Im Hinblick auf ökonomische Modelle fügte Davis hinzu: "Diese Art von Wipp-Dynamik tritt nicht immer auf, denn wir haben diesen Rahmen bereits 130 Jahre lang getestet. Es gibt einfach Zeiten in der Geschichte, in denen diese Megatrends in bestimmte Richtungen drängen."

Der Vanguard-Chefökonom gibt sich optimistisch. Er taxiert die Wahrscheinlichkeit dafür, dass das US-Wirtschaftswachstum in den kommenden fünf bis sieben Jahren mit 3 % pro Jahr deutlich über den Konsenserwartungen liegt, auf nicht weniger als 50 %. In diesem Szenario sei das Problem der Haushaltsdefizite zwar nicht verschwunden. Doch "wie in den späten 1990er Jahren sprechen wir nicht darüber, weil wir ein starkes Gewinnwachstum und Wirtschaftswachstum haben."

Demographie ist kein Schicksal, wenn die Technologie hilft

Dafür könne Technologie wie KI sorgen - etwa durch Automatisierung.
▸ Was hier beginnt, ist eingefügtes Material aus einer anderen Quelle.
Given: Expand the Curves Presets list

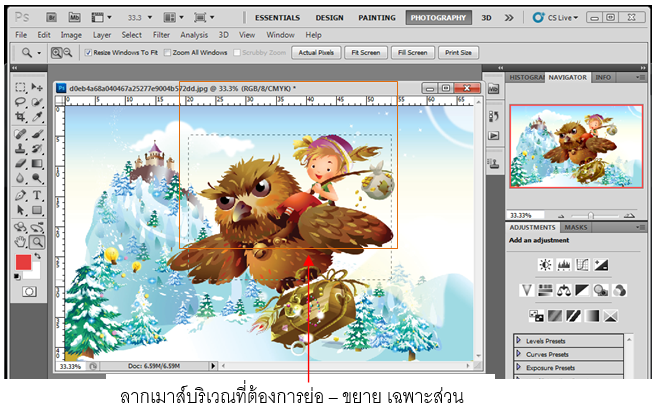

Die Zahl der Menschen in den USA, die 65 Jahre alt sind, erreicht in diesem Jahr ihren Höchststand. Automatisierung könne einen Teil des Arbeitskraftverlustes ausgleichen, so dass "diese Generation von hier an bis, sagen wir, zum Jahr 2032, so tun wird, als ob all diese Amerikaner, diese Menschen überhaupt nicht in den Ruhestand gehen."

Werde die Demographie aufgrund technologischen Fortschritts nicht zum Schicksal, sei dies "eine sehr positive Dynamik" - auch aus Sicht von Investoren. Hier lägen die größten Nutznießer außerhalb des Technologiesektors etwa im Gesundheits- oder Finanzsektor.

Davis skizziert auch ein Szenario für den Fall, dass die durch KI erhoffte Produktivitätsentwicklung ausbleibt. Er sieht eine Wahrscheinlichkeit von 1:3, dass das Potenzial der Technologie auf einem zu niedrigen Niveau verharrt, als dass es zum erhofften Schub komme.

Ohne Produktivitätsschub droht "verlorenes Jahrzehnt"

In diesem Szenario dominiere die Demographie. "Wir haben ein BIP-Wachstum, das nicht bei 2 % liegt. Jetzt bewegt es sich langsam auf 1 % zu. Unsere Defizite liegen aber immer noch bei 8 oder 9 % der Schulden im Verhältnis zum BIP in Friedenszeiten, also ohne Rezession.

Dies führe zu steigenden Inflationserwartungen und einem höheren Zinsumfeld mit enttäuschenden Erträgen der Unternehmen. In den USA bestehe dann angesichts der Bewertungen ein "erhöhtes Risiko für ein verlorenes Jahrzehnt am Aktienmarkt." Aus der Perspektive des Risikomanagements sei es deshalb wichtig, ein Portfolio zusammenzustellen, dass für beide Szenarien gewappnet ist.